'''
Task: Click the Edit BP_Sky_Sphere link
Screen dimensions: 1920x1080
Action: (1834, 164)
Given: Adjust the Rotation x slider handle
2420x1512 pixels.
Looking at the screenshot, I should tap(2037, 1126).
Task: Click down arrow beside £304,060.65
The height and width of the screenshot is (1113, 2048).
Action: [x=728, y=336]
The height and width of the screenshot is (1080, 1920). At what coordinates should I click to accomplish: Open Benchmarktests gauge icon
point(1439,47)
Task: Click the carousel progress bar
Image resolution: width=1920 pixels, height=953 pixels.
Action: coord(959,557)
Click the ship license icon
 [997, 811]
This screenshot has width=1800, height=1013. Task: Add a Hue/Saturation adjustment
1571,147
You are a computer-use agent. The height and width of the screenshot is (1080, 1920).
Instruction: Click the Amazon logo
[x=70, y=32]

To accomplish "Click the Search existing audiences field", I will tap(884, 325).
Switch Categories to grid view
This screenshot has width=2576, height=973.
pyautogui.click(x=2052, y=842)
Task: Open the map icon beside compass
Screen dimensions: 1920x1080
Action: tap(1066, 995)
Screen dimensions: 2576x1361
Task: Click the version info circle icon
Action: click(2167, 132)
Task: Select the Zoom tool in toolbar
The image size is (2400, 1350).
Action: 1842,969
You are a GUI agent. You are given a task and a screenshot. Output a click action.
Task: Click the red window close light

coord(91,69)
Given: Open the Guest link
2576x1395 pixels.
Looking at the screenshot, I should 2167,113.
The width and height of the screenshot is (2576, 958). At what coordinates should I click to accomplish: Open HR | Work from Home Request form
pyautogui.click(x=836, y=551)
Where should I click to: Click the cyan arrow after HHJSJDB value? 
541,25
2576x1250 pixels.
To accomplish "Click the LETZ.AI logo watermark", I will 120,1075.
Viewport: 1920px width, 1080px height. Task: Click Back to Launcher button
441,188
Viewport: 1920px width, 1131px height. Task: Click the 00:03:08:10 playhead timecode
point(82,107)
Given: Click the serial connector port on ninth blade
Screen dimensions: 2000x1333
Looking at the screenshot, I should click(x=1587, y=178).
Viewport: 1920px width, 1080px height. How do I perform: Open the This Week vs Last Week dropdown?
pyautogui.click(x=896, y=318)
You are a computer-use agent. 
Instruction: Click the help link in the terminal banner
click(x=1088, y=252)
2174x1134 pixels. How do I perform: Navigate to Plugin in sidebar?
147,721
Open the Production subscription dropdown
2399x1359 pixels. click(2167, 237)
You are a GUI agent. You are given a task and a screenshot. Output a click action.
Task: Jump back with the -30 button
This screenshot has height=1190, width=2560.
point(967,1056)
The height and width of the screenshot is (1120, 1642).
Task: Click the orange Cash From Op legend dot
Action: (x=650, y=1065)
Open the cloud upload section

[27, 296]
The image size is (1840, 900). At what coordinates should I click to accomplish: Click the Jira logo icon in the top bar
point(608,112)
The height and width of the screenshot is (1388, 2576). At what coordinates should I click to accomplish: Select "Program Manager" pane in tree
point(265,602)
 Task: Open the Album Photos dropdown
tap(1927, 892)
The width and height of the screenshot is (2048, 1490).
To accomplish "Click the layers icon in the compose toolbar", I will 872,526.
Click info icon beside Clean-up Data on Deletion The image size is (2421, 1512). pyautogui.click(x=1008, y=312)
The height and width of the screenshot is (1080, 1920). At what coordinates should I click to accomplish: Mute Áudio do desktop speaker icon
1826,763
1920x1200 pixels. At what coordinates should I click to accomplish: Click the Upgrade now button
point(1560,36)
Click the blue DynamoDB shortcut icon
'''
• [EXERCISE GOAL] From the listing above, determine how many lines contain "beside", then write only that number.

• [FINISHED EXERCISE] 3